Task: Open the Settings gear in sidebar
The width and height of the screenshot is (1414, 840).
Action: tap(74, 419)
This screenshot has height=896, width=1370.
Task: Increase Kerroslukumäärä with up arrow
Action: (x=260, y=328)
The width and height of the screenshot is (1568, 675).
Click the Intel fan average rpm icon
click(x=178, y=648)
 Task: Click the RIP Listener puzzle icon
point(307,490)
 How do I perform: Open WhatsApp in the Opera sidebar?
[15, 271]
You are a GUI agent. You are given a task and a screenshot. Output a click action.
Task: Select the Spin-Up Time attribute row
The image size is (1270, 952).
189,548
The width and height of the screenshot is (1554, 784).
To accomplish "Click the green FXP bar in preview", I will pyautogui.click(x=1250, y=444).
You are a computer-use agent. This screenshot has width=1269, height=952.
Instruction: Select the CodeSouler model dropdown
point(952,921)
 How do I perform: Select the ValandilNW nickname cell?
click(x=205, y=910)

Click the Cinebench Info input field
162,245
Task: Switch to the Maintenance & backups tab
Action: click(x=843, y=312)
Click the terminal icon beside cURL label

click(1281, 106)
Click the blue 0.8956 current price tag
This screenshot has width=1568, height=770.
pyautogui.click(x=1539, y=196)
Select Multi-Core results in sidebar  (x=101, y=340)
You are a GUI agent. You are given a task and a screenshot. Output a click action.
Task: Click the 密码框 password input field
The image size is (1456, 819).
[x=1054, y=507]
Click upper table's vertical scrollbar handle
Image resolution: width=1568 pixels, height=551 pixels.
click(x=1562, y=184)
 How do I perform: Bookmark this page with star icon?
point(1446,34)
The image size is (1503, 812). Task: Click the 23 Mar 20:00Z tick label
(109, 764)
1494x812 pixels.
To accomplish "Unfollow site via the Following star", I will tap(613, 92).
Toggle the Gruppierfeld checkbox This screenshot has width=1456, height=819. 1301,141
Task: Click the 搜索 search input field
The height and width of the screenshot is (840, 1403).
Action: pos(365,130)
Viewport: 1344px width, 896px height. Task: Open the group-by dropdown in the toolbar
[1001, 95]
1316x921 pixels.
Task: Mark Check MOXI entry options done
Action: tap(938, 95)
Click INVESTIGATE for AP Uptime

# Assignment:
In the entries, find the line containing "The height and" and output it and all remaining lines exactly.

# Solution to the exercise:
The height and width of the screenshot is (840, 1403).
Action: pos(365,130)
Viewport: 1344px width, 896px height. Task: Open the group-by dropdown in the toolbar
[1001, 95]
1316x921 pixels.
Task: Mark Check MOXI entry options done
Action: tap(938, 95)
Click INVESTIGATE for AP Uptime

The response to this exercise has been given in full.